Influences of metal cations on the determination of the alpha-oxocarboxylates as the methyl esters of the O-(2,3,4,5,6-pentafluorobenzyl)oximes by gas chromatography: the importance of accounting for matrix effects.

Abstract

The alpha-oxocarboxylates alpha-ketocarboxylates) and the corresponding alpha-oxoacids (alpha-ketoacids) have been reported as disinfection byproducts of ozonation of potable water supplies. In this analytical method, the oxo moiety is derivatized with O-(2,3,4,5,6-pentafluorobenzyl)oxylamine (PFBOA) to form an oxime which is then extracted into tert-butyl methyl ether. The carboxylic acid moiety is esterified (methylated) with diazomethane. In this study, five analytes were investigated: oxoethanoate (glyoxylate), 2-oxopropanoate (pyruvate), 2-oxobutanoate (2-ketobutyrate), 2-oxopentanoate (2-ketovalerate), and oxopropanedioate (ketomalonate, mesoxalate). The influence of Lewis acid metal cations in the water matrix was evaluated for the gas chromatographic method commonly used for the quantitation of these analytes at concentrations < or = 150 ng mL(-1). Tested metals included Ca(II), Mg(II), Fe(III), Cu(II) and Zn(II).
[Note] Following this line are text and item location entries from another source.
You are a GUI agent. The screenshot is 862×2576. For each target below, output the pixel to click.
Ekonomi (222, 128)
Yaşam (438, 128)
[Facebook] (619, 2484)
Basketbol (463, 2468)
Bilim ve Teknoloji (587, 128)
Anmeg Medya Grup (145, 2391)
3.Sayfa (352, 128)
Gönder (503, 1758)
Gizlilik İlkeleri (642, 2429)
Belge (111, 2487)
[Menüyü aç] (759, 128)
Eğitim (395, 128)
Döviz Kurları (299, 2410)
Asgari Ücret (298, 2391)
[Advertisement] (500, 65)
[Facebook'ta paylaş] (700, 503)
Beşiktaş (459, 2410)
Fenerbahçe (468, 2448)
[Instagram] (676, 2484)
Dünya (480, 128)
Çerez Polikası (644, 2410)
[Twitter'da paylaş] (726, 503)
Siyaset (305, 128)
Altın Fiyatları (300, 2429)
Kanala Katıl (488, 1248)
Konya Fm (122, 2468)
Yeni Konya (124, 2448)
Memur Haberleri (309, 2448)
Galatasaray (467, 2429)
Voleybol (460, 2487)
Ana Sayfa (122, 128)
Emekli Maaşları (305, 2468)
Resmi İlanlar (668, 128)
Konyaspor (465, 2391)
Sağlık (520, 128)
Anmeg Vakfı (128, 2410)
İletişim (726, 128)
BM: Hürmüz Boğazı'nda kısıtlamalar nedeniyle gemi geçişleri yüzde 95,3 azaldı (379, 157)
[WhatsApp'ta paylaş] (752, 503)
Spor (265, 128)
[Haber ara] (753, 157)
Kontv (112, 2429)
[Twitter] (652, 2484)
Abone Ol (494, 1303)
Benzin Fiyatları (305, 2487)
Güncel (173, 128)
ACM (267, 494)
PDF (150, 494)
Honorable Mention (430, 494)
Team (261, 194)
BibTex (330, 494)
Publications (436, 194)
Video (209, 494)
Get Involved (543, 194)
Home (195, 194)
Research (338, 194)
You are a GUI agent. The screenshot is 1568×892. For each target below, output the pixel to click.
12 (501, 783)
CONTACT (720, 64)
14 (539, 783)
At typical concentrations, calcium, in particular, can have profound impact, especially on oxoethanoate quantitation. Oxopropanoate experiences an increase in recovery in the presence of metal cations. 2-Oxobutanoate and 2-oxopentanoate are the most resistant to these effects, but 2-oxopentanoate shows increased recoveries at higher concentrations when assayed in the presence of calcium ion. Oxopropanedioate generally shows poorer precision and recovery when determined in solutions containing metal ions. This investigation demonstrates the significance of metal effects in the quantitative determination of these analytes and further emphasizes the importance of thorough matrix characterization and careful recovery studies with fortified (spiked) samples and blanks.